__RECORDS FOR PROCESSING__
"""

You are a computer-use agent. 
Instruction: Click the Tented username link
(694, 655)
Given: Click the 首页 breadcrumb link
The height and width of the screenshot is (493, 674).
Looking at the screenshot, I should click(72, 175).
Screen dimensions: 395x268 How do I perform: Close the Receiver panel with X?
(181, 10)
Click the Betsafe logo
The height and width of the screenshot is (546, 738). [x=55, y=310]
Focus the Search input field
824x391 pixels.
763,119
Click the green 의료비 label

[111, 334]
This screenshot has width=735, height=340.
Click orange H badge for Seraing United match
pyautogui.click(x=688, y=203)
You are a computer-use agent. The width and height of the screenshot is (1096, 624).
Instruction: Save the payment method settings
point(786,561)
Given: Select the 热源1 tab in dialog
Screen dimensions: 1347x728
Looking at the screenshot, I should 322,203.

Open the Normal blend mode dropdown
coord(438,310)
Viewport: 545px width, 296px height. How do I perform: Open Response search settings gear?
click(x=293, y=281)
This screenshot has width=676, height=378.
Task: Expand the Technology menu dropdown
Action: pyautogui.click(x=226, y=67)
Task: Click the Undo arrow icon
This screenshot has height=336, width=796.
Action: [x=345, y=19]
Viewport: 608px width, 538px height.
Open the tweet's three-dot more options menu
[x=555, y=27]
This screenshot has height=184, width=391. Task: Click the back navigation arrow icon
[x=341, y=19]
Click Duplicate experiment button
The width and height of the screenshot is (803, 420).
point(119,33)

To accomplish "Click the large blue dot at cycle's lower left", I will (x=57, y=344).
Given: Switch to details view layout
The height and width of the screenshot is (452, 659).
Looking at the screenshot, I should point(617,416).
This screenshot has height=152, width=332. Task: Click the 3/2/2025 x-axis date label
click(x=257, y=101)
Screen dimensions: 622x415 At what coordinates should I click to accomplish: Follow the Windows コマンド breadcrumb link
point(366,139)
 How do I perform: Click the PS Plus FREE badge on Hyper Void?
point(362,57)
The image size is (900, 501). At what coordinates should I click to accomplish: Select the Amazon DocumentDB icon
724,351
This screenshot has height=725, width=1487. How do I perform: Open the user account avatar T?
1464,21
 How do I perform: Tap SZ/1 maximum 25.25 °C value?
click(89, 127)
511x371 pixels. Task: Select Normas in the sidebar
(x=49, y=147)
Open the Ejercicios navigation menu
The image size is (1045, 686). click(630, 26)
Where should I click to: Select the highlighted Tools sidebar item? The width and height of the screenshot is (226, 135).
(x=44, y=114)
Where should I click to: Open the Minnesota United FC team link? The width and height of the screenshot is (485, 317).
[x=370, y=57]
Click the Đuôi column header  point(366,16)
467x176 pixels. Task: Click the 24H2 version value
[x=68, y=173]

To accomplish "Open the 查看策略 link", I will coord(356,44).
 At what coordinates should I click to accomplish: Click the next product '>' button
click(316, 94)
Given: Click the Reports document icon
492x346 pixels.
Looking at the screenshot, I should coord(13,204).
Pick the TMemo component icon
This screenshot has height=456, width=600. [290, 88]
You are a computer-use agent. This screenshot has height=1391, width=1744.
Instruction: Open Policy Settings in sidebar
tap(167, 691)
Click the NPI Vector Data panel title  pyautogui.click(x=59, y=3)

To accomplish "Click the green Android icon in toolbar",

"""

Give back the data exactly.

You are a computer-use agent. 
Instruction: Click the Tented username link
(694, 655)
Given: Click the 首页 breadcrumb link
The height and width of the screenshot is (493, 674).
Looking at the screenshot, I should click(72, 175).
Screen dimensions: 395x268 How do I perform: Close the Receiver panel with X?
(181, 10)
Click the Betsafe logo
The height and width of the screenshot is (546, 738). [x=55, y=310]
Focus the Search input field
824x391 pixels.
763,119
Click the green 의료비 label

[111, 334]
This screenshot has width=735, height=340.
Click orange H badge for Seraing United match
pyautogui.click(x=688, y=203)
You are a computer-use agent. The width and height of the screenshot is (1096, 624).
Instruction: Save the payment method settings
point(786,561)
Given: Select the 热源1 tab in dialog
Screen dimensions: 1347x728
Looking at the screenshot, I should 322,203.

Open the Normal blend mode dropdown
coord(438,310)
Viewport: 545px width, 296px height. How do I perform: Open Response search settings gear?
click(x=293, y=281)
This screenshot has width=676, height=378.
Task: Expand the Technology menu dropdown
Action: pyautogui.click(x=226, y=67)
Task: Click the Undo arrow icon
This screenshot has height=336, width=796.
Action: [x=345, y=19]
Viewport: 608px width, 538px height.
Open the tweet's three-dot more options menu
[x=555, y=27]
This screenshot has height=184, width=391. Task: Click the back navigation arrow icon
[x=341, y=19]
Click Duplicate experiment button
The width and height of the screenshot is (803, 420).
point(119,33)

To accomplish "Click the large blue dot at cycle's lower left", I will (x=57, y=344).
Given: Switch to details view layout
The height and width of the screenshot is (452, 659).
Looking at the screenshot, I should point(617,416).
This screenshot has height=152, width=332. Task: Click the 3/2/2025 x-axis date label
click(x=257, y=101)
Screen dimensions: 622x415 At what coordinates should I click to accomplish: Follow the Windows コマンド breadcrumb link
point(366,139)
 How do I perform: Click the PS Plus FREE badge on Hyper Void?
point(362,57)
The image size is (900, 501). At what coordinates should I click to accomplish: Select the Amazon DocumentDB icon
724,351
This screenshot has height=725, width=1487. How do I perform: Open the user account avatar T?
1464,21
 How do I perform: Tap SZ/1 maximum 25.25 °C value?
click(89, 127)
511x371 pixels. Task: Select Normas in the sidebar
(x=49, y=147)
Open the Ejercicios navigation menu
The image size is (1045, 686). click(630, 26)
Where should I click to: Select the highlighted Tools sidebar item? The width and height of the screenshot is (226, 135).
(x=44, y=114)
Where should I click to: Open the Minnesota United FC team link? The width and height of the screenshot is (485, 317).
[x=370, y=57]
Click the Đuôi column header  point(366,16)
467x176 pixels. Task: Click the 24H2 version value
[x=68, y=173]

To accomplish "Open the 查看策略 link", I will coord(356,44).
 At what coordinates should I click to accomplish: Click the next product '>' button
click(316, 94)
Given: Click the Reports document icon
492x346 pixels.
Looking at the screenshot, I should coord(13,204).
Pick the TMemo component icon
This screenshot has height=456, width=600. [290, 88]
You are a computer-use agent. This screenshot has height=1391, width=1744.
Instruction: Open Policy Settings in sidebar
tap(167, 691)
Click the NPI Vector Data panel title  pyautogui.click(x=59, y=3)

To accomplish "Click the green Android icon in toolbar",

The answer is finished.